What’s Real Wealth Anyway? Philosophy Plus Edgar Cahn in a 2018 Forbes’ Podcast Lend Insight

By Grace Maselli

 

In the words of British-American philosopher Alan Watts, “Thoughts and words are conventions…and it is fatal to take conventions too seriously.” He used money as a case in point in his 1951 book, The Wisdom of Insecurity, A Message for an Age of Anxiety. “Money gets rid of the inconveniences of barter,” Watts offers. “But it is absurd to take money too seriously, to confuse it with real wealth, because it will do you no good to eat it or wear it for clothing. Money is more or less static, for gold, silver, strong paper, or a bank balance can ‘stay put’ for a long time. But real wealth, such as food, is perishable. Thus a community may possess all the gold in the world, but if it does not farm its crops it will starve.” A relatable point. And the last time I tried to make stew out of $5 bills, it was lousy.

Watts’ caveats beg additional questions:

• Have you ever known anyone who takes money too seriously?
• Have you yourself been anxious about money?
• Have you thought about this recently, as we immerse ourselves in the holiday season and dreams of a magnetic floating bed for $1.6 million? (Yes, it’s true. Such a thing exists.)
• What is real wealth anyway?
• Is it more than moolah?
• Has your view of it changed over the past 10 years?
• The past 20?
• How do you think about children, teenagers, mothers, and seniors in the context of money-making and “wealth?”
• Do you have wealth in health? In a support system?
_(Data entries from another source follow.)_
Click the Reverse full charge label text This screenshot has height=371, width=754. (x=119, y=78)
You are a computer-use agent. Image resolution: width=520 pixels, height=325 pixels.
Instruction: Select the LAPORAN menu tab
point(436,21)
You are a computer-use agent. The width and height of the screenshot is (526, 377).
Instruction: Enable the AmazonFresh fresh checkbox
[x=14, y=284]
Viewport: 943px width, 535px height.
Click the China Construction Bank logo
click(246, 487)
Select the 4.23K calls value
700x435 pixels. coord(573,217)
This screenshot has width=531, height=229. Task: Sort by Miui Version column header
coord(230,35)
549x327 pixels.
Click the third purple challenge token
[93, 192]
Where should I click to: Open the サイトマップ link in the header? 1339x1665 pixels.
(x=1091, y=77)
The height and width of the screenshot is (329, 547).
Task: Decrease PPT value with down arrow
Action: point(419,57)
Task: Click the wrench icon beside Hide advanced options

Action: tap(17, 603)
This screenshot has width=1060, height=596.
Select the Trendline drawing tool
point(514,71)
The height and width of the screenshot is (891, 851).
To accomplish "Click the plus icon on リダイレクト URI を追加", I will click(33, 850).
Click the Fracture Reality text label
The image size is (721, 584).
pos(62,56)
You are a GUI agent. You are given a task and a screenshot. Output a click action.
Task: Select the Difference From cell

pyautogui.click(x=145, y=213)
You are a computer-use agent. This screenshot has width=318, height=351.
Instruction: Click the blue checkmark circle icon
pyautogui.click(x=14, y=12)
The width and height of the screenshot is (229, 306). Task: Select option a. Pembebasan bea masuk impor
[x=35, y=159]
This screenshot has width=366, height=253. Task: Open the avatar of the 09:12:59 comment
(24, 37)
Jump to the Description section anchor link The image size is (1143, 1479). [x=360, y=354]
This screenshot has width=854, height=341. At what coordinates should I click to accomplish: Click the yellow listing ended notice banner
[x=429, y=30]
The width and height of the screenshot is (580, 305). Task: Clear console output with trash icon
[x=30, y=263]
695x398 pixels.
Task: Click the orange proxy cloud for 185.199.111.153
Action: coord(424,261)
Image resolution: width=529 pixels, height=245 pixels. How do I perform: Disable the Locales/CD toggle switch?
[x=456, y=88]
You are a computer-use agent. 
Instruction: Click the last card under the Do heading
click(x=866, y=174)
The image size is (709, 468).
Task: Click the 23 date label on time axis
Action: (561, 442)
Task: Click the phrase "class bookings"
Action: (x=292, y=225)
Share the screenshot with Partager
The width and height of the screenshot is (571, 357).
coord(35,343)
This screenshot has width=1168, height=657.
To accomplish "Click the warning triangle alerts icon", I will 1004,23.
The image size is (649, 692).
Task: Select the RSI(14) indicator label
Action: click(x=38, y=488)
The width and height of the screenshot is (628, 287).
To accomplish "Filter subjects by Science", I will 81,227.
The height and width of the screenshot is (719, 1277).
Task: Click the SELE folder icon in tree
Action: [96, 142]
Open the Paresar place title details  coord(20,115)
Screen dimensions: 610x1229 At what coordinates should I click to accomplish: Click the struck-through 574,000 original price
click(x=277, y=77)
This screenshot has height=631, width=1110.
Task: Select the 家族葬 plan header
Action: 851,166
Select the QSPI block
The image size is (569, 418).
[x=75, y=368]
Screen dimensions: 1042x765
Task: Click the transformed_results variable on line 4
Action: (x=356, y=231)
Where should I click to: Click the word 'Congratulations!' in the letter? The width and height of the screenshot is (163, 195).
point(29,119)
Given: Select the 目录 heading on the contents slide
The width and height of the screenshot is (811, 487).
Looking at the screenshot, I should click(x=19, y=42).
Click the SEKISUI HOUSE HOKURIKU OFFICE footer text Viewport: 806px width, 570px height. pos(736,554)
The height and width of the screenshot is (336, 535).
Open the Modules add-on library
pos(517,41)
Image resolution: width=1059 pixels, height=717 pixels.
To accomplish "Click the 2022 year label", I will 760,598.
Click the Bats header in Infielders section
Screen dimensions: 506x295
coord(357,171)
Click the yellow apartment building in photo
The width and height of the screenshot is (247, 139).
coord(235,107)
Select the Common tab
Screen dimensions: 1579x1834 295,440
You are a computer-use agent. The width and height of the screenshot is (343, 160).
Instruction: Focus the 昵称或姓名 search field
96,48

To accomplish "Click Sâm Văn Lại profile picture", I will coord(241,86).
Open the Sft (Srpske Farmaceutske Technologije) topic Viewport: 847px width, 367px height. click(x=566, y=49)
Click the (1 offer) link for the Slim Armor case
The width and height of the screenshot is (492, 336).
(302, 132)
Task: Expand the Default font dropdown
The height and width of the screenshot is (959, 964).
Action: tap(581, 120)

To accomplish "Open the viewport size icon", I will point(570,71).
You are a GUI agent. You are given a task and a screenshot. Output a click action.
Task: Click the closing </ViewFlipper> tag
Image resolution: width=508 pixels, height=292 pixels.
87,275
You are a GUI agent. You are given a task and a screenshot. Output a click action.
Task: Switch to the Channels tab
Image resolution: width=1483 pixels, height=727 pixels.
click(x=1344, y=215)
As a way in which you express and exchange usefulness in society, and in your local community?

A Baby Gets Birthed at the London School of Economics

Edgar Cahn, Timebank founder who is now 82 years old, was interviewed earlier this year by Forbes magazine and has long thought outside the polyhedron when it comes to the issue of money and its power, if left unchecked, to define worth. “All sorts of things don’t get valued in our current economic system, despite having tremendous value. Notably, the unpaid work of mothers to care for, educate, and otherwise support their children.” A podcast with Edgar and Forbes’ Devin Thorpe explores timebanking, an economic model that Edgar initially took to the London School of Economics for feedback and legitimacy (read: a reality check) when he was first birthing his brainchild.

These days the baby is all grown up. “There are over 500 timebanks in the U.S. and at least an equal number spread out over 38 countries,” Edgar says in the podcast. “In Wales, [timebanking] is recognized formally by the national government. Scotland just had a two-week celebration of timebanking and ‘co-production’,” he adds.

Three things undergird timebanking, Edgar says:

  1. Core Economy: There’s an economy we undervalue and take for granted known as “unpaid labor”: This economy raises children, makes strong families, makes neighborhoods safe, makes Democracy work, and keeps the planet sustainable. It’s the ecosystem that’s as basic as the ozone layer we took for granted,” he adds. “We need this ecosystem as human beings,” and, There is a larger economic system than that which is driven and counted by money.”
  2. Currency: “Money does some good things and some strange things,” Edgar says. “Money defines value by price. So if it’s scarce, it’s valuable [think a magnetic floating bed]. If it’s more abundant…it’s dirt cheap or worthless. [This translates to mean] that being a human being is worthless,” given the abundance of humans on the planet, he says. When we “listen to each other, care for each other, come to each other’s rescue, stand up for what is right, oppose what is wrong,” we are coming together as the social animals we are, and timebanking is a system that honors and valuesassigns worth to all this. And therefore assigns worth to all people by designing a different type of currency where one skill hour is worth exactly the same as another skill hour and gets exchanged equally within the timebank system. In other words, an hour of childcare is worth the same as an hour of work on an architectural plan.
  3. Co-Production: “We must enlist the persons whom we’re trying to help as our partners or we can’t succeed,” says Edgar about a core timebanking principle. Timebanking is based on this give-and-take, a partnership of skills exchanges to benefit everyone who’s bought into (no pun intended) the model. People in timebanks have partnered with others to help them in their life “processes.” This can extend to health recovery, lowered rates of recidivism in drug addiction and mental illness relapse, creation of civic patrols in neighborhoods to help make them safer, among countless other examples. Timebanks can be used to “build and meld” community, Edgar says, “and as a stream to generate specific programs.”

Listen to the podcast and keep an ear open for “homecomers.” Consider what it might mean in the context of real wealth, and if you believe there are some things that exist beyond quantification in dollars and cents. The takeaway from Edgar: “We have what we need if we use what we have.”